Ciemność ogarniała wioskę ukrytą w liściach, w niespokojnych wiatrach czuć było smród stęchłych ciał oraz obrzydliwą krew. Cienie wycofały się,gdyby nie pomoc uczniów Czarnej Róży. Konoha Gakure, wioska ukryta w Liściach przepadłaby nawet nie ze wschodem słońca.
Aktualnie ludzie zbierali ciała tych, którzy polegli. Dużo ludzi zginęło tej felarnej nocy, mogło zginąć ich znacznie więcej.
- To smutne, wujku Sasu. Dlaczego ludzie się zabijają? Po co są wojny? Po co to wszystko? Wujku? - pytała szeptem dziewczynka.
Oczy dziewczynki odwróciły się od twarzy martwych. Twarze, których na zawsze wyryto obraz bólu, te twarze już nigdy na nich nie nastąpi uśmiech. Jedynie cierpienie, ginęli w męczarniach.
- To pytania, na które mało kto potrafi odpowiedzieć. Nie używając kłamstw. - usłyszała beznamiętny głos czarnowłosego ninjy.
- A ty nie będziesz kłamać?
- Kłamstwo ma krótkie nogi, więc nie. Nie będe kłamać... - urwał na moment, jakby czekał na reakcje dziecka. - Zabijanie? Po co zabijamy... trudno powiedzieć. Niektórzy zabijają dla pieniędzy, inni chcą władzy, jeszcze inne pragną zemsty... Wojna? Nie wiem, nie wiem po co ona jest, koneko*.
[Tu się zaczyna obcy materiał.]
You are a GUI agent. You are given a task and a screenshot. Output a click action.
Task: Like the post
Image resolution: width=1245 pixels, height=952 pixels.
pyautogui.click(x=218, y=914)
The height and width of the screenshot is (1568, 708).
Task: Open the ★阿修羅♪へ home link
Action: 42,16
- Czy to źle, że nie płacze?
- Nie, to nie jest źle. Ja też nie płacze.
- Dlaczego tak ciężko jest współczuć komuś kogo ledwo się zna, wujku? - to pytanie omal nie zabiło Uchihy. To jest jedno z TYCH pytań.
Rouse patrzyła na niego dużymi oczami, tak bardzo niewinnymi.
"Już wole, aby spytała skąd się biorą dzieci niż to!"- warknął w myślach.
Duże dziecinne oczy patrzyły na Sasuke oczekując odpowiedzi. W duchu czarnooki błagał o śmierć,jednak w porę spostrzegł Ino, matkę zastępczą małej dziewczynki.
- Idź pociesz swoją matkę. Wygląda na smutną. - powiedział patrząc na niebo.
- Hai, oji-kun! - zasalutowała i odbiegła w kierunku Yamanaki.
- Dziwne dziecko. - mruknął pod nosem i popatrzył na stos martwych ciał, martwe oczy, oczy bez wyrazu patrzyły w niego.
Uchiha poczuł dłoń na ramieniu... dłoń ducha. Mimowolnie spojrzał za siebie, nic nie zauważył. Westchnął ciężko.
- Hinata będzie mieć pełne ręce roboty.
W tym czasie.
Dziedziczka klanu Hyuga siedziała na drewnianym krześle. Prowizoryczny gabinet Hokage. Namiot z biurkiem, w duchu Hinata zastanawiała się po co to wszystko.Blade oczy wpatrywały się w Hokage spokojnie. Tsunade nie wiedziała jak zacząć rozmowę.
- Jak to się stało, że przeżyłaś? - postawiła, więc na szczerość.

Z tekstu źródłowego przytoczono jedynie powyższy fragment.